**Problem to work on**. I would like every record below transcribed exactly as it is.

**Input for this task**.
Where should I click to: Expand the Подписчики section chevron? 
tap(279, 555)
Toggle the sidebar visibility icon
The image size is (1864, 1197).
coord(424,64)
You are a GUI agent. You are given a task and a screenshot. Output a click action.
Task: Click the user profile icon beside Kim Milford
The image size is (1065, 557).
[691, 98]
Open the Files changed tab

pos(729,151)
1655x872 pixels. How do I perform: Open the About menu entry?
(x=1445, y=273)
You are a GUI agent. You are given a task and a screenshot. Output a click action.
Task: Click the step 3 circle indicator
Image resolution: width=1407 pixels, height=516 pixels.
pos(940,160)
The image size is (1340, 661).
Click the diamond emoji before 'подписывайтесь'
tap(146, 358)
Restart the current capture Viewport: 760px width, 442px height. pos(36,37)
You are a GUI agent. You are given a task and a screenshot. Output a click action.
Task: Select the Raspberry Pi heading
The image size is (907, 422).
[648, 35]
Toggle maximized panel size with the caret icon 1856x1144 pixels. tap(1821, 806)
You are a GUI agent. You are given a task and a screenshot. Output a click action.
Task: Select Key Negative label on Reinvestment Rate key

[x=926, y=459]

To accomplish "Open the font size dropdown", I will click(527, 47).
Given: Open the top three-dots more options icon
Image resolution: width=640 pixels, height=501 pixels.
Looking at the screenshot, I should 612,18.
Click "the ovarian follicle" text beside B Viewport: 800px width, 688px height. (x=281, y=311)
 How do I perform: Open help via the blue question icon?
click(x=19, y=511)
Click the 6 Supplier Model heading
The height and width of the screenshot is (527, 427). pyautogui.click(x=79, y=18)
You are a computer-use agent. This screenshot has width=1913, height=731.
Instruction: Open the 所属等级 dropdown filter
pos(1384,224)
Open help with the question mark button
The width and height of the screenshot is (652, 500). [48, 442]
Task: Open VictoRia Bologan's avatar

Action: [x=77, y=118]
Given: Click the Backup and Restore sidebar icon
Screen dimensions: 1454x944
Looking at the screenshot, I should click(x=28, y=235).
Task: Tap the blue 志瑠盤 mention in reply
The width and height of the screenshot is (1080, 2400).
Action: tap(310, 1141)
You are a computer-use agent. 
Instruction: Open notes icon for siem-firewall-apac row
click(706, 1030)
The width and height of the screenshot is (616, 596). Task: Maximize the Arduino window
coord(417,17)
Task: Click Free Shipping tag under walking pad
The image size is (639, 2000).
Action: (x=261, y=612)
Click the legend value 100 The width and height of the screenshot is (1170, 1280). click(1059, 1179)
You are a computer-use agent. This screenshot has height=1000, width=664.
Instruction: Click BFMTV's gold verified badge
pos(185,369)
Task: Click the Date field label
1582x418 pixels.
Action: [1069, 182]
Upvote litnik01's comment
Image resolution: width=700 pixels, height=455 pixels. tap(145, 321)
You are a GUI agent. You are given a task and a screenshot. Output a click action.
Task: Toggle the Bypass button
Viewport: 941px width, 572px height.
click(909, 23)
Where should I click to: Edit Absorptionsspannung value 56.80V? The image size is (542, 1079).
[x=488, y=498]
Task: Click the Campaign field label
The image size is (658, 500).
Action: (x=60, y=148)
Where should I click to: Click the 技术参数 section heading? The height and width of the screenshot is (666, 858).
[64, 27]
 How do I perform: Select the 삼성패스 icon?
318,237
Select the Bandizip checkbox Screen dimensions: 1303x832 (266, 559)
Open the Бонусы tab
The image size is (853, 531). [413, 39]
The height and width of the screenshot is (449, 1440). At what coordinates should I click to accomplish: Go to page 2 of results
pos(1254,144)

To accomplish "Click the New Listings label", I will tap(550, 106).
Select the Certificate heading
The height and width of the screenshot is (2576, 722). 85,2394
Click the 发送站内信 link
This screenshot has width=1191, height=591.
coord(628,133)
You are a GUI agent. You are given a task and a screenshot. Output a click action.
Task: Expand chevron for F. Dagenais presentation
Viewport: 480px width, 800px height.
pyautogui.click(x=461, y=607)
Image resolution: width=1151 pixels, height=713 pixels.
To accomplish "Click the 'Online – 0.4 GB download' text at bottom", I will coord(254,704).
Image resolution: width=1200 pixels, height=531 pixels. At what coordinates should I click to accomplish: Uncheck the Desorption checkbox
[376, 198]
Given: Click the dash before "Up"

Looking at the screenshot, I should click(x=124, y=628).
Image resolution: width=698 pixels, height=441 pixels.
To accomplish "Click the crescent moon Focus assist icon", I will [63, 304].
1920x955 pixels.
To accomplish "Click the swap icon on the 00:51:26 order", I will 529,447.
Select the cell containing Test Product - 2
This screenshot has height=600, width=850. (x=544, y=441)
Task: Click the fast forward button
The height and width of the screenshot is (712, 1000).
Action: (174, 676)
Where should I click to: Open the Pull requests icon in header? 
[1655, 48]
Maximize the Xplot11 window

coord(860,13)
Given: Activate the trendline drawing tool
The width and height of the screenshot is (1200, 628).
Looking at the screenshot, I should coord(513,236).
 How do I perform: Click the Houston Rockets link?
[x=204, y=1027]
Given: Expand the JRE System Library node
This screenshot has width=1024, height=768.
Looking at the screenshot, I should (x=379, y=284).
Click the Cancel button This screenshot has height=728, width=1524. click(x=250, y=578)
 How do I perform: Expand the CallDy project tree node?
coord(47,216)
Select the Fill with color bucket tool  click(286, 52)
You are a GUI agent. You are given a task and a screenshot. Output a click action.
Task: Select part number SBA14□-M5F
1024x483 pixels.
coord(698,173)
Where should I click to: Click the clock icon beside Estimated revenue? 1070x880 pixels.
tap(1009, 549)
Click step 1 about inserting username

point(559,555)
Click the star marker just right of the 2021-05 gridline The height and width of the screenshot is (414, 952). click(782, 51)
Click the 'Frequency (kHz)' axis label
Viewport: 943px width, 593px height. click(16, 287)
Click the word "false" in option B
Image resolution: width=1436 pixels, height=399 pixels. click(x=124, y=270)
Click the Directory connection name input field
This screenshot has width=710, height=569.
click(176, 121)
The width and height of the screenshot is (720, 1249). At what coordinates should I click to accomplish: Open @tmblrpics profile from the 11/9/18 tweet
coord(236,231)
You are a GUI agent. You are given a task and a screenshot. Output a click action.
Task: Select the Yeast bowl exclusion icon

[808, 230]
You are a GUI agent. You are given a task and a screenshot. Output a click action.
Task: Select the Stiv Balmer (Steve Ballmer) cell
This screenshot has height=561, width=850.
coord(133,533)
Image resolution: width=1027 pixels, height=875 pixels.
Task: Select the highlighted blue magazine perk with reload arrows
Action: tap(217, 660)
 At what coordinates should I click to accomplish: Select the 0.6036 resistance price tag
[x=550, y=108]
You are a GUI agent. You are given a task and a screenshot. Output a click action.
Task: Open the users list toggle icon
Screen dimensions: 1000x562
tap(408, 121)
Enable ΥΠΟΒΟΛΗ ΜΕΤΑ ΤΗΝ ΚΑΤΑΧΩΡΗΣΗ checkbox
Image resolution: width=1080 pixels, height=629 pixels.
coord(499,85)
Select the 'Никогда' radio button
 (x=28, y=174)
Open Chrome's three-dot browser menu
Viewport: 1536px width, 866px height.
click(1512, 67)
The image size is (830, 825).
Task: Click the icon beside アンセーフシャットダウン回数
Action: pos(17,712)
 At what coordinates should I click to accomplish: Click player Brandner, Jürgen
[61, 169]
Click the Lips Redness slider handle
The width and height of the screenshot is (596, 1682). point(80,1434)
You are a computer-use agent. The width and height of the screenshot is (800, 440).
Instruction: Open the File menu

**Answer for this exercise**.
Where should I click to: Expand the Подписчики section chevron? 
tap(279, 555)
Toggle the sidebar visibility icon
The image size is (1864, 1197).
coord(424,64)
You are a GUI agent. You are given a task and a screenshot. Output a click action.
Task: Click the user profile icon beside Kim Milford
The image size is (1065, 557).
[691, 98]
Open the Files changed tab

pos(729,151)
1655x872 pixels. How do I perform: Open the About menu entry?
(x=1445, y=273)
You are a GUI agent. You are given a task and a screenshot. Output a click action.
Task: Click the step 3 circle indicator
Image resolution: width=1407 pixels, height=516 pixels.
pos(940,160)
The image size is (1340, 661).
Click the diamond emoji before 'подписывайтесь'
tap(146, 358)
Restart the current capture Viewport: 760px width, 442px height. pos(36,37)
You are a GUI agent. You are given a task and a screenshot. Output a click action.
Task: Select the Raspberry Pi heading
The image size is (907, 422).
[648, 35]
Toggle maximized panel size with the caret icon 1856x1144 pixels. tap(1821, 806)
You are a GUI agent. You are given a task and a screenshot. Output a click action.
Task: Select Key Negative label on Reinvestment Rate key

[x=926, y=459]

To accomplish "Open the font size dropdown", I will click(527, 47).
Given: Open the top three-dots more options icon
Image resolution: width=640 pixels, height=501 pixels.
Looking at the screenshot, I should 612,18.
Click "the ovarian follicle" text beside B Viewport: 800px width, 688px height. (x=281, y=311)
 How do I perform: Open help via the blue question icon?
click(x=19, y=511)
Click the 6 Supplier Model heading
The height and width of the screenshot is (527, 427). pyautogui.click(x=79, y=18)
You are a computer-use agent. This screenshot has width=1913, height=731.
Instruction: Open the 所属等级 dropdown filter
pos(1384,224)
Open help with the question mark button
The width and height of the screenshot is (652, 500). [48, 442]
Task: Open VictoRia Bologan's avatar

Action: [x=77, y=118]
Given: Click the Backup and Restore sidebar icon
Screen dimensions: 1454x944
Looking at the screenshot, I should click(x=28, y=235).
Task: Tap the blue 志瑠盤 mention in reply
The width and height of the screenshot is (1080, 2400).
Action: tap(310, 1141)
You are a computer-use agent. 
Instruction: Open notes icon for siem-firewall-apac row
click(706, 1030)
The width and height of the screenshot is (616, 596). Task: Maximize the Arduino window
coord(417,17)
Task: Click Free Shipping tag under walking pad
The image size is (639, 2000).
Action: (x=261, y=612)
Click the legend value 100 The width and height of the screenshot is (1170, 1280). click(1059, 1179)
You are a computer-use agent. This screenshot has height=1000, width=664.
Instruction: Click BFMTV's gold verified badge
pos(185,369)
Task: Click the Date field label
1582x418 pixels.
Action: [1069, 182]
Upvote litnik01's comment
Image resolution: width=700 pixels, height=455 pixels. tap(145, 321)
You are a GUI agent. You are given a task and a screenshot. Output a click action.
Task: Toggle the Bypass button
Viewport: 941px width, 572px height.
click(909, 23)
Where should I click to: Edit Absorptionsspannung value 56.80V? The image size is (542, 1079).
[x=488, y=498]
Task: Click the Campaign field label
The image size is (658, 500).
Action: (x=60, y=148)
Where should I click to: Click the 技术参数 section heading? The height and width of the screenshot is (666, 858).
[64, 27]
 How do I perform: Select the 삼성패스 icon?
318,237
Select the Bandizip checkbox Screen dimensions: 1303x832 (266, 559)
Open the Бонусы tab
The image size is (853, 531). [413, 39]
The height and width of the screenshot is (449, 1440). At what coordinates should I click to accomplish: Go to page 2 of results
pos(1254,144)

To accomplish "Click the New Listings label", I will tap(550, 106).
Select the Certificate heading
The height and width of the screenshot is (2576, 722). 85,2394
Click the 发送站内信 link
This screenshot has width=1191, height=591.
coord(628,133)
You are a GUI agent. You are given a task and a screenshot. Output a click action.
Task: Expand chevron for F. Dagenais presentation
Viewport: 480px width, 800px height.
pyautogui.click(x=461, y=607)
Image resolution: width=1151 pixels, height=713 pixels.
To accomplish "Click the 'Online – 0.4 GB download' text at bottom", I will coord(254,704).
Image resolution: width=1200 pixels, height=531 pixels. At what coordinates should I click to accomplish: Uncheck the Desorption checkbox
[376, 198]
Given: Click the dash before "Up"

Looking at the screenshot, I should click(x=124, y=628).
Image resolution: width=698 pixels, height=441 pixels.
To accomplish "Click the crescent moon Focus assist icon", I will [63, 304].
1920x955 pixels.
To accomplish "Click the swap icon on the 00:51:26 order", I will 529,447.
Select the cell containing Test Product - 2
This screenshot has height=600, width=850. (x=544, y=441)
Task: Click the fast forward button
The height and width of the screenshot is (712, 1000).
Action: (174, 676)
Where should I click to: Open the Pull requests icon in header? 
[1655, 48]
Maximize the Xplot11 window

coord(860,13)
Given: Activate the trendline drawing tool
The width and height of the screenshot is (1200, 628).
Looking at the screenshot, I should coord(513,236).
 How do I perform: Click the Houston Rockets link?
[x=204, y=1027]
Given: Expand the JRE System Library node
This screenshot has width=1024, height=768.
Looking at the screenshot, I should (x=379, y=284).
Click the Cancel button This screenshot has height=728, width=1524. click(x=250, y=578)
 How do I perform: Expand the CallDy project tree node?
coord(47,216)
Select the Fill with color bucket tool  click(286, 52)
You are a GUI agent. You are given a task and a screenshot. Output a click action.
Task: Select part number SBA14□-M5F
1024x483 pixels.
coord(698,173)
Where should I click to: Click the clock icon beside Estimated revenue? 1070x880 pixels.
tap(1009, 549)
Click step 1 about inserting username

point(559,555)
Click the star marker just right of the 2021-05 gridline The height and width of the screenshot is (414, 952). click(782, 51)
Click the 'Frequency (kHz)' axis label
Viewport: 943px width, 593px height. click(16, 287)
Click the word "false" in option B
Image resolution: width=1436 pixels, height=399 pixels. click(x=124, y=270)
Click the Directory connection name input field
This screenshot has width=710, height=569.
click(176, 121)
The width and height of the screenshot is (720, 1249). At what coordinates should I click to accomplish: Open @tmblrpics profile from the 11/9/18 tweet
coord(236,231)
You are a GUI agent. You are given a task and a screenshot. Output a click action.
Task: Select the Yeast bowl exclusion icon

[808, 230]
You are a GUI agent. You are given a task and a screenshot. Output a click action.
Task: Select the Stiv Balmer (Steve Ballmer) cell
This screenshot has height=561, width=850.
coord(133,533)
Image resolution: width=1027 pixels, height=875 pixels.
Task: Select the highlighted blue magazine perk with reload arrows
Action: tap(217, 660)
 At what coordinates should I click to accomplish: Select the 0.6036 resistance price tag
[x=550, y=108]
You are a GUI agent. You are given a task and a screenshot. Output a click action.
Task: Open the users list toggle icon
Screen dimensions: 1000x562
tap(408, 121)
Enable ΥΠΟΒΟΛΗ ΜΕΤΑ ΤΗΝ ΚΑΤΑΧΩΡΗΣΗ checkbox
Image resolution: width=1080 pixels, height=629 pixels.
coord(499,85)
Select the 'Никогда' radio button
 (x=28, y=174)
Open Chrome's three-dot browser menu
Viewport: 1536px width, 866px height.
click(1512, 67)
The image size is (830, 825).
Task: Click the icon beside アンセーフシャットダウン回数
Action: pos(17,712)
 At what coordinates should I click to accomplish: Click player Brandner, Jürgen
[61, 169]
Click the Lips Redness slider handle
The width and height of the screenshot is (596, 1682). point(80,1434)
You are a computer-use agent. The width and height of the screenshot is (800, 440).
Instruction: Open the File menu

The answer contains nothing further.